How to complete this task
In the material below, find the line containing "You are a computer-use agent. 640x360 pixels." and the line containing "Instruction: Add the", then reproduce exactly both of them and every line between, and nothing else.

Extracted information
***
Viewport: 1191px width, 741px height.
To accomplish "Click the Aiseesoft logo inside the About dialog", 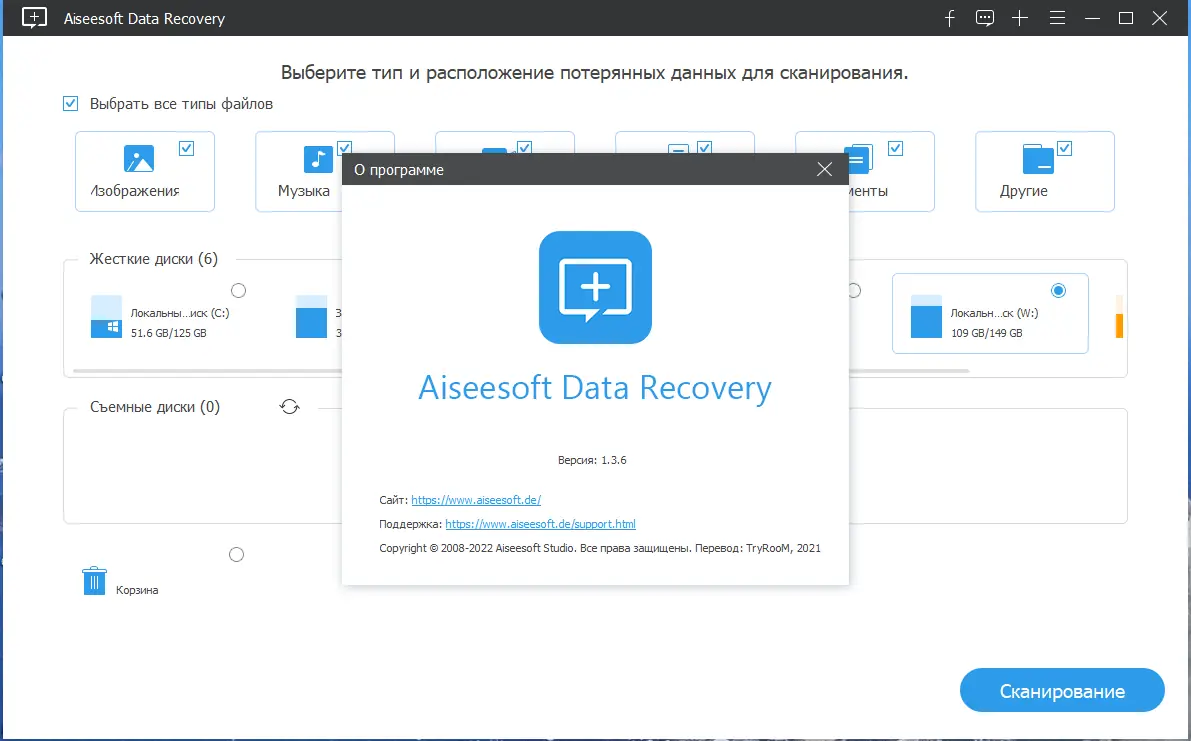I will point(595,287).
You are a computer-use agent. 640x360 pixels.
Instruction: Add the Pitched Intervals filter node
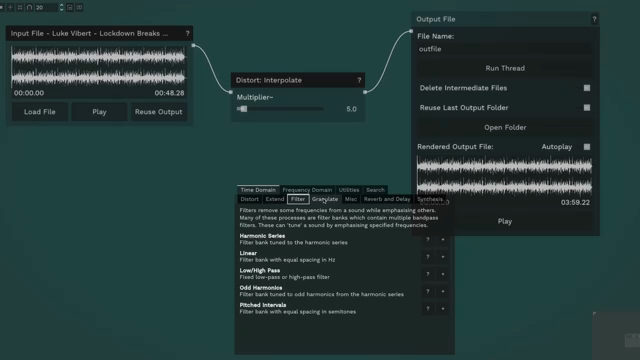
***
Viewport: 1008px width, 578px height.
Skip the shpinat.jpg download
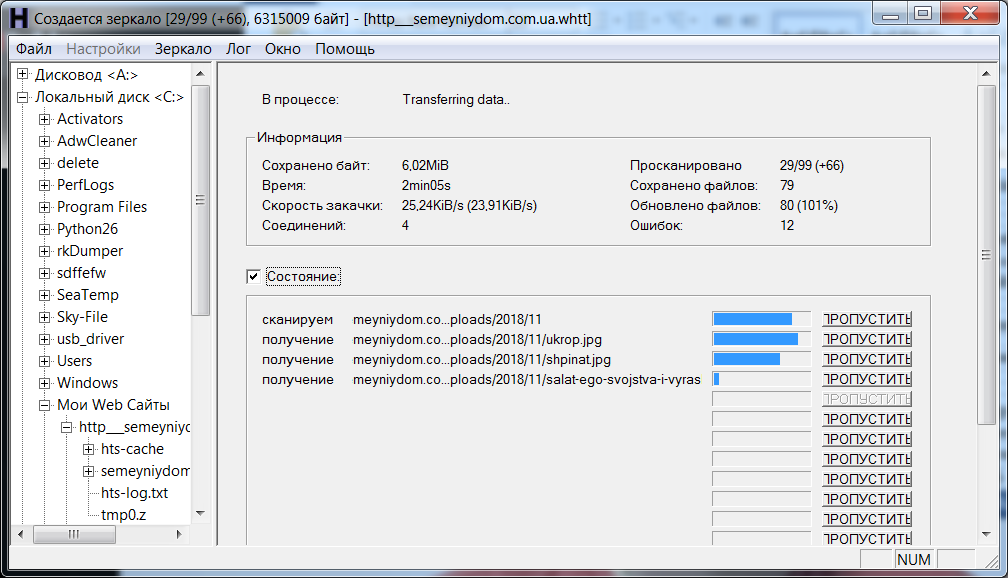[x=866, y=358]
***
Result of this exercise
You are a computer-use agent. 640x360 pixels.
Instruction: Add the Pitched Intervals filter node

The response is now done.